As 2015 winds down, RFID continues to ramp up with apparel retailers. In fact, it’s likely that more than $100 billion worth of specialty apparel merchandise will carry RFID tags each year as more behind the scenes projects gain in scale.
That calculation was made by Marshall Kay and John-Pierre Kamel in their 9th annual RFID Report that appeared in Apparel Magazine last month. The study provides a wide view of the major RFID projects in 2015, and also looks at the role hardware and software is playing within retail. Kay and Kamel are principals at retail consultancy RFID Sherpas.
The retail apparel industry is expected to tag about four 4 billion items this year, which is just a fraction of the total universe of apparel goods. According to Apparel Magazine, the four largest companies in the specialty apparel sector — Inditex, Fast Retailing, Gap Inc. and Hennes & Mauritz (H&M) — collectively sell more than $80 billion per year of merchandise.
The global rollout by Inditex’s Zara division seems to be having a snowball effect. Apparel Magazine mentions the following projects:
Fast Company published a profile of Gap Inc. in March 2015 that referenced a range of internal projects. One is a project of unspecified scale involving RFID-tagged clothing.
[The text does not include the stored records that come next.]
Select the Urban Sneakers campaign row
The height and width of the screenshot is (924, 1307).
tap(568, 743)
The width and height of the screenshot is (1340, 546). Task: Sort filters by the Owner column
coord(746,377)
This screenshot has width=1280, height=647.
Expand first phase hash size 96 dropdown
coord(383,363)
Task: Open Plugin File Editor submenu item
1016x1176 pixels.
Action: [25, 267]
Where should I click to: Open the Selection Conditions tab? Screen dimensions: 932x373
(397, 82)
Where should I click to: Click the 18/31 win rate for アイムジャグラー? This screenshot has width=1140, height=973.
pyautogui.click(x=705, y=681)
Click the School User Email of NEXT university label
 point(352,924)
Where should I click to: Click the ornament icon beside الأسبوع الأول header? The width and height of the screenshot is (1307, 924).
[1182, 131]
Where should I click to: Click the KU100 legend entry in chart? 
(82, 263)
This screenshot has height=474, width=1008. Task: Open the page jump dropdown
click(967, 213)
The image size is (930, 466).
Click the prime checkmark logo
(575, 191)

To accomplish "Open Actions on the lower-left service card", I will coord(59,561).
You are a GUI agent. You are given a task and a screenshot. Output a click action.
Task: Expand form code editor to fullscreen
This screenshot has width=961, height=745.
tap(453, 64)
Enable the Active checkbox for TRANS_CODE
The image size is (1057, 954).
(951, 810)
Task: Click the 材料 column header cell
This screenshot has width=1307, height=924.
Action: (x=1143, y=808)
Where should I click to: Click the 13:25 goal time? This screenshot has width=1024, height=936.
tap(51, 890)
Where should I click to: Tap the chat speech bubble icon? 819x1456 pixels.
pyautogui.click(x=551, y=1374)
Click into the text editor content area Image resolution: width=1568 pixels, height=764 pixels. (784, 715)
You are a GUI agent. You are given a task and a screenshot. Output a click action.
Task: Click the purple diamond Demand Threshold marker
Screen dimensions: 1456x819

The current status of that project is not known.
GS1 Japan has indicated that Fast Retailing, whose portfolio of brands includes Uniqlo and GU, is currently conducting an RFID trial in its GU chain of stores.
If you also account for the revenue of other specialty apparel retailers currently using RFID, including the company-owned stores of prominent apparel brands, you can begin to picture a scenario where more than $100 billion of specialty apparel merchandise will be routinely tagged each year.
How much of a fixture has RFID become in apparel retail?
“The fact that we no longer feel any need to make predictions in this report speaks volumes about how firmly entrenched RFID has become in large segments of the apparel and footwear industries,” say the authors.